**PAGE EXTRACT**
◆ ◆ ◆
Genes in individuals
Microbial genes in different individuals
The next challenge we addressed was to determine which genes of the catalog are present in each individual and with what frequency. This enables searching for association between the genes and the disease.For this purpose we followed a 2-pronged approach, using either the very high throughput DNA sequencing or the DNA arrays.
Very high throughput sequencing generates short sequence “tags”, that originate from genes present in the sample and thus in our gene catalog. We developed procedures to map the tags onto the catalogue genes, and therefore to count the genes present in each individual. Routinely, we generate some 30 millions tags for each sample and can thus count genes with a high accuracy, as their number is substantially lower (slightly above half a million, on average). We developed the bio-informatics procedures required to determine efficiently the gene frequency in our samples. Almost 400 individuals were analyzed in this way.
We also developed arrays that allow to measure gene frequency and, importantly, also gene expression. One is carried out by analyzing the DNA and the other the RNA from each sample. The present-day technology cannot accommodate all of the catalog genes on a single array (two are required), which renders the routine use of the arrays that contain the complete gene set laborious and costly. We thus also developed a simplified version, that contains the most informative genes on a single array and developed the protocols for its efficient use. This array has already been used for the analysis of over 150 individuals.
◆ ◆ ◆
**CHECK YOUR UNDERSTANDING**
(A) According to the text on microbial genes, how many individuals were analyzed using very high throughput sequencing?
(B) Please output the text on microbial genes word for word, from "Genes in individuals" to "the DNA arrays.".

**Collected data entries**
◆ ◆ ◆
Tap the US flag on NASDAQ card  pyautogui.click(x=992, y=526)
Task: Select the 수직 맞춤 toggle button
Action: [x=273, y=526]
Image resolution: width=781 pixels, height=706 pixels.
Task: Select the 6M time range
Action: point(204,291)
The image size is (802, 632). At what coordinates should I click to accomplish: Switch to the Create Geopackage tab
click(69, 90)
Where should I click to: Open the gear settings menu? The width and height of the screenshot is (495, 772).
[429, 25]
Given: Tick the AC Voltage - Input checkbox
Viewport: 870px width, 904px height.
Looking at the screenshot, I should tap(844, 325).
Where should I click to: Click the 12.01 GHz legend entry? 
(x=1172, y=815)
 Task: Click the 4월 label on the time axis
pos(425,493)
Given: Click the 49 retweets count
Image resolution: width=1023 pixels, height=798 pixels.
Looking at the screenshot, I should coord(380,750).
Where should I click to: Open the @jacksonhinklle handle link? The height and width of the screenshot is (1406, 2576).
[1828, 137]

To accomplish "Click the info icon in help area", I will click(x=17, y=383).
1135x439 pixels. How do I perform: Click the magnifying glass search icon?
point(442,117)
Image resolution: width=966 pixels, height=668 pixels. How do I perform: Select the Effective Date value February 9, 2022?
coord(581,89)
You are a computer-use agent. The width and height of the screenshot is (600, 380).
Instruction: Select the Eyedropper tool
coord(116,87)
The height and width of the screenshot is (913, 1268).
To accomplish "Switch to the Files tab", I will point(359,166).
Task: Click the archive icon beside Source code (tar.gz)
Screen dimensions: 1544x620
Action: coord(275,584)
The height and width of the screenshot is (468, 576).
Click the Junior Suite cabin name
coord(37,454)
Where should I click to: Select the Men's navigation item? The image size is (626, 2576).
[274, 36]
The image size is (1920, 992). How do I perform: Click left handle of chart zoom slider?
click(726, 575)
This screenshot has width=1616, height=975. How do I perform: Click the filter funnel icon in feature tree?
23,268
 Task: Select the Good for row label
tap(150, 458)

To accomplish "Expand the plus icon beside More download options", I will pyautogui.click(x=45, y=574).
◆ ◆ ◆
**EXERCISE SOLUTIONS**
(A) Almost 400 individuals.

(B)
Genes in individuals
Microbial genes in different individuals
The next challenge we addressed was to determine which genes of the catalog are present in each individual and with what frequency. This enables searching for association between the genes and the disease.For this purpose we followed a 2-pronged approach, using either the very high throughput DNA sequencing or the DNA arrays.